_EXERCISE INSTRUCTIONS:_
Number each of the following lines in order, and drop any blank lines from the numbered list.
_ _ _
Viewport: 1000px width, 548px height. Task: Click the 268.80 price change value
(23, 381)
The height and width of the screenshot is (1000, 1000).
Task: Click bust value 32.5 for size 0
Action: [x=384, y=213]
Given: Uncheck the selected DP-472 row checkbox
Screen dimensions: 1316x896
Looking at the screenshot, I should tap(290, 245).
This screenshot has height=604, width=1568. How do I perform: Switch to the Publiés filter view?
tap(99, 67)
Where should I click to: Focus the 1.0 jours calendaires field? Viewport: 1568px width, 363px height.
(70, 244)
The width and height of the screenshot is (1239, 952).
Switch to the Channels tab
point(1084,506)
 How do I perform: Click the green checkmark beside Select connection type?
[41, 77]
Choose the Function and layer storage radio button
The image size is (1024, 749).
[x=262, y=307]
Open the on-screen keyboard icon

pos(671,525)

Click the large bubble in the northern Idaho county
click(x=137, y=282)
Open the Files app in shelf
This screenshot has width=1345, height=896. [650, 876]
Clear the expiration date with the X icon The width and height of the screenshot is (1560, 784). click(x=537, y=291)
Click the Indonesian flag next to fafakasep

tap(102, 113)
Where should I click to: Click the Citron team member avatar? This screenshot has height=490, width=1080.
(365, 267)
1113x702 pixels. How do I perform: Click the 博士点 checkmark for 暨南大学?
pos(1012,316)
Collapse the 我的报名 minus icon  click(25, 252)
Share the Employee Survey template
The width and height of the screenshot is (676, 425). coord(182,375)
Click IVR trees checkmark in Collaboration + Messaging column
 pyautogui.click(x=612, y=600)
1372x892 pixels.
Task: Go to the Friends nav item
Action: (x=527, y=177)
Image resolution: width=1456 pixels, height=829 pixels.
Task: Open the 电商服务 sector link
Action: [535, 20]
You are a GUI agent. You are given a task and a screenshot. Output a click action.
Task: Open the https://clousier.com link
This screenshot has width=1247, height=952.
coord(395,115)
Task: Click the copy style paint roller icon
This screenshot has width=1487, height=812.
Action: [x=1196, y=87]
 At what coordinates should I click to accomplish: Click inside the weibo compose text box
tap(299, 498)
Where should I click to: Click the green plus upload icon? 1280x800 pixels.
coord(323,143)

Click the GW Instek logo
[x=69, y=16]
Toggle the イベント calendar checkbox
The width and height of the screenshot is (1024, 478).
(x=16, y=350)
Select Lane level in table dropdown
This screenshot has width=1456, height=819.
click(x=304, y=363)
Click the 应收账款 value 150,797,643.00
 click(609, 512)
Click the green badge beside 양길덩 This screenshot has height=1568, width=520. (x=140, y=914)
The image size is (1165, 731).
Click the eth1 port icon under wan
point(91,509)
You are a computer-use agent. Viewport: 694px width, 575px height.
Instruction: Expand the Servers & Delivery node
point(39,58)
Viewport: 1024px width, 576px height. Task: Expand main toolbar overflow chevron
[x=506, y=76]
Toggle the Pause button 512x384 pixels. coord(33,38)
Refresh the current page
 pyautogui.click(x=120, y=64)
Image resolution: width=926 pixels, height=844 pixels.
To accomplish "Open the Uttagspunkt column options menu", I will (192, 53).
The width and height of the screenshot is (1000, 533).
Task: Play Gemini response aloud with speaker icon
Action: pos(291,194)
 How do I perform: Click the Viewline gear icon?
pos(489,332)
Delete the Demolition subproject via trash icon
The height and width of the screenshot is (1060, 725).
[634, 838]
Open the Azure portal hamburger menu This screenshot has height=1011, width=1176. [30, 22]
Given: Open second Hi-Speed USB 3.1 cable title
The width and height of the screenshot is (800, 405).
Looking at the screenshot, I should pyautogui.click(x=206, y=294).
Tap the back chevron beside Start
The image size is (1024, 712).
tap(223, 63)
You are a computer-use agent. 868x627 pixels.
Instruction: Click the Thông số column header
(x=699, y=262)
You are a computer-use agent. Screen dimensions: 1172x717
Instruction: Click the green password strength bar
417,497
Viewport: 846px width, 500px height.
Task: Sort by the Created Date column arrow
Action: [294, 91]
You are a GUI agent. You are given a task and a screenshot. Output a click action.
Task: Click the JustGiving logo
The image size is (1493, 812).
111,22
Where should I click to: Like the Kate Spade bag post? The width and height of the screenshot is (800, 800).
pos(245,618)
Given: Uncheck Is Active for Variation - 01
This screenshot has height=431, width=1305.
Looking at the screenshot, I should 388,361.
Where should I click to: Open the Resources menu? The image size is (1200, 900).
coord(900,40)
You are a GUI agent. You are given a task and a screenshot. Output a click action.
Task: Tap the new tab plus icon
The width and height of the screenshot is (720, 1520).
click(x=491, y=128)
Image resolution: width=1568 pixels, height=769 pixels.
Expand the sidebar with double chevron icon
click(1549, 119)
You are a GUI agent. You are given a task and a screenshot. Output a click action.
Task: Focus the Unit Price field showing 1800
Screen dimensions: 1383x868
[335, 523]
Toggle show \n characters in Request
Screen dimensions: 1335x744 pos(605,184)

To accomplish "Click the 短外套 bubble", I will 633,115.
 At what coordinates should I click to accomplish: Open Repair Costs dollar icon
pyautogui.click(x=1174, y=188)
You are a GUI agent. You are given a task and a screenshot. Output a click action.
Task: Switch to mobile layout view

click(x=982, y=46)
_ _ _
_SOLUTION FOR THIS EXERCISE:_
1. Viewport: 1000px width, 548px height. Task: Click the 268.80 price change value
2. (23, 381)
3. The height and width of the screenshot is (1000, 1000).
4. Task: Click bust value 32.5 for size 0
5. Action: [x=384, y=213]
6. Given: Uncheck the selected DP-472 row checkbox
7. Screen dimensions: 1316x896
8. Looking at the screenshot, I should tap(290, 245).
9. This screenshot has height=604, width=1568. How do I perform: Switch to the Publiés filter view?
10. tap(99, 67)
11. Where should I click to: Focus the 1.0 jours calendaires field? Viewport: 1568px width, 363px height.
12. (70, 244)
13. The width and height of the screenshot is (1239, 952).
14. Switch to the Channels tab
15. point(1084,506)
16.  How do I perform: Click the green checkmark beside Select connection type?
17. [41, 77]
18. Choose the Function and layer storage radio button
19. The image size is (1024, 749).
20. [x=262, y=307]
21. Open the on-screen keyboard icon
22. pos(671,525)
23. Click the large bubble in the northern Idaho county
24. click(x=137, y=282)
25. Open the Files app in shelf
26. This screenshot has width=1345, height=896. [650, 876]
27. Clear the expiration date with the X icon The width and height of the screenshot is (1560, 784). click(x=537, y=291)
28. Click the Indonesian flag next to fafakasep
29. tap(102, 113)
30. Where should I click to: Click the Citron team member avatar? This screenshot has height=490, width=1080.
31. (365, 267)
32. 1113x702 pixels. How do I perform: Click the 博士点 checkmark for 暨南大学?
33. pos(1012,316)
34. Collapse the 我的报名 minus icon  click(25, 252)
35. Share the Employee Survey template
36. The width and height of the screenshot is (676, 425). coord(182,375)
37. Click IVR trees checkmark in Collaboration + Messaging column
38.  pyautogui.click(x=612, y=600)
39. 1372x892 pixels.
40. Task: Go to the Friends nav item
41. Action: (x=527, y=177)
42. Image resolution: width=1456 pixels, height=829 pixels.
43. Task: Open the 电商服务 sector link
44. Action: [535, 20]
45. You are a GUI agent. You are given a task and a screenshot. Output a click action.
46. Task: Open the https://clousier.com link
47. This screenshot has width=1247, height=952.
48. coord(395,115)
49. Task: Click the copy style paint roller icon
50. This screenshot has width=1487, height=812.
51. Action: [x=1196, y=87]
52.  At what coordinates should I click to accomplish: Click inside the weibo compose text box
53. tap(299, 498)
54. Where should I click to: Click the green plus upload icon? 1280x800 pixels.
55. coord(323,143)
56. Click the GW Instek logo
57. [x=69, y=16]
58. Toggle the イベント calendar checkbox
59. The width and height of the screenshot is (1024, 478).
60. (x=16, y=350)
61. Select Lane level in table dropdown
62. This screenshot has width=1456, height=819.
63. click(x=304, y=363)
64. Click the 应收账款 value 150,797,643.00
65.  click(609, 512)
66. Click the green badge beside 양길덩 This screenshot has height=1568, width=520. (x=140, y=914)
67. The image size is (1165, 731).
68. Click the eth1 port icon under wan
69. point(91,509)
70. You are a computer-use agent. Viewport: 694px width, 575px height.
71. Instruction: Expand the Servers & Delivery node
72. point(39,58)
73. Viewport: 1024px width, 576px height. Task: Expand main toolbar overflow chevron
74. [x=506, y=76]
75. Toggle the Pause button 512x384 pixels. coord(33,38)
76. Refresh the current page
77.  pyautogui.click(x=120, y=64)
78. Image resolution: width=926 pixels, height=844 pixels.
79. To accomplish "Open the Uttagspunkt column options menu", I will (192, 53).
80. The width and height of the screenshot is (1000, 533).
81. Task: Play Gemini response aloud with speaker icon
82. Action: pos(291,194)
83.  How do I perform: Click the Viewline gear icon?
84. pos(489,332)
85. Delete the Demolition subproject via trash icon
86. The height and width of the screenshot is (1060, 725).
87. [634, 838]
88. Open the Azure portal hamburger menu This screenshot has height=1011, width=1176. [30, 22]
89. Given: Open second Hi-Speed USB 3.1 cable title
90. The width and height of the screenshot is (800, 405).
91. Looking at the screenshot, I should pyautogui.click(x=206, y=294).
92. Tap the back chevron beside Start
93. The image size is (1024, 712).
94. tap(223, 63)
95. You are a computer-use agent. 868x627 pixels.
96. Instruction: Click the Thông số column header
97. (x=699, y=262)
98. You are a computer-use agent. Screen dimensions: 1172x717
99. Instruction: Click the green password strength bar
100. 417,497
101. Viewport: 846px width, 500px height.
102. Task: Sort by the Created Date column arrow
103. Action: [294, 91]
104. You are a GUI agent. You are given a task and a screenshot. Output a click action.
105. Task: Click the JustGiving logo
106. The image size is (1493, 812).
107. 111,22
108. Where should I click to: Like the Kate Spade bag post? The width and height of the screenshot is (800, 800).
109. pos(245,618)
110. Given: Uncheck Is Active for Variation - 01
111. This screenshot has height=431, width=1305.
112. Looking at the screenshot, I should 388,361.
113. Where should I click to: Open the Resources menu? The image size is (1200, 900).
114. coord(900,40)
115. You are a GUI agent. You are given a task and a screenshot. Output a click action.
116. Task: Tap the new tab plus icon
117. The width and height of the screenshot is (720, 1520).
118. click(x=491, y=128)
119. Image resolution: width=1568 pixels, height=769 pixels.
120. Expand the sidebar with double chevron icon
121. click(1549, 119)
122. You are a GUI agent. You are given a task and a screenshot. Output a click action.
123. Task: Focus the Unit Price field showing 1800
124. Screen dimensions: 1383x868
125. [335, 523]
126. Toggle show \n characters in Request
127. Screen dimensions: 1335x744 pos(605,184)
128. To accomplish "Click the 短外套 bubble", I will 633,115.
129.  At what coordinates should I click to accomplish: Open Repair Costs dollar icon
130. pyautogui.click(x=1174, y=188)
131. You are a GUI agent. You are given a task and a screenshot. Output a click action.
132. Task: Switch to mobile layout view
133. click(x=982, y=46)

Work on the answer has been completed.